EventLens decodes Windows event logs. It does not handle:
- Binary
.evtxfiles — export to XML or JSON first (Event Viewer,wevtutil, or PowerShell) - Syslog
- Non-Windows logs
- Cloud / Entra / Azure audit logs
- Generic or arbitrary log formats
Not planned, by design — not just "not yet built": loading a custom/user-supplied event dictionary, a backend or sync service of any kind, and built-in detections or scoring beyond visual priority. Keeping the tool single-file and inference-free is the point.
- The verdict line and "next step" hints are heuristic, generic tradecraft — they speed up triage, but they are not detections and don't replace your own analysis or your team's procedures.
- Visual priority is a presentation choice, not a threat verdict.
- This is an analyst working tool, not a chain-of-custody system. Your SIEM/EDR platform remains the source of truth.
- Text-format parsing is localised and best-effort; field names and dates come from the rendered message text.
A case autosaves to the browser it's open in. For shift handover or a durable record, use Export to save it as a .json file, and Import to load it back — on this machine or another. The autosave is a convenience, not the system of record.
Any current Chromium, Firefox, or Safari release. Runs directly from file:// — no server needed.

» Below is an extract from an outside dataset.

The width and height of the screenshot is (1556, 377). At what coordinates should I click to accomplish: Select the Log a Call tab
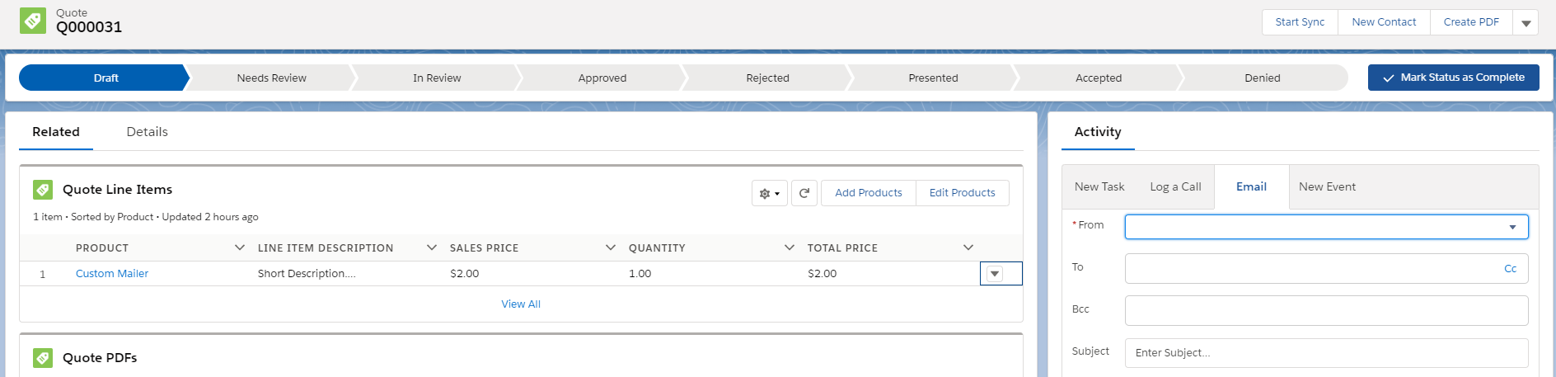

Issues and PRs are welcome — most useful contribution is probably new event ID coverage. Each knowledge-base entry follows the same shape:
'4625':{c:'Logon',s:'warning',t:'Failed logon',f:d=>`Failed logon for ${tgt(d)} — ${logonDesc(d)}${src(d)}. Reason: <b>${esc(decodeStatus(pick(d,'SubStatus','Status')))}</b>.`,wf:'Pivot on IpAddress + TargetUserName. Many failures followed by a 4624 success = likely successful brute force.'}c = category, s = visual priority (info/notice/warning/critical), t = title, f = a function returning the verdict HTML (always wrap field values in esc()), wf = an optional "next step" hint. Find the right map (SEC, SYSMON, PWSH, or DEFENDER) for the event's provider and add your entry alongside the existing ones.
Event coverage was cross-checked against Microsoft's own event documentation, the Invictus-IR Windows Event Log Analyst Reference, and the community-maintained awesome-event-ids list — credit to those projects and their maintainers for keeping this knowledge public.
MIT — see LICENSE.
EventLens is an independent, community tool and is not affiliated with or endorsed by Microsoft. Product and service names mentioned (Windows, Sysmon, PowerShell, Microsoft Defender, etc.) are trademarks of their respective owners, used here descriptively to identify the log sources this tool decodes.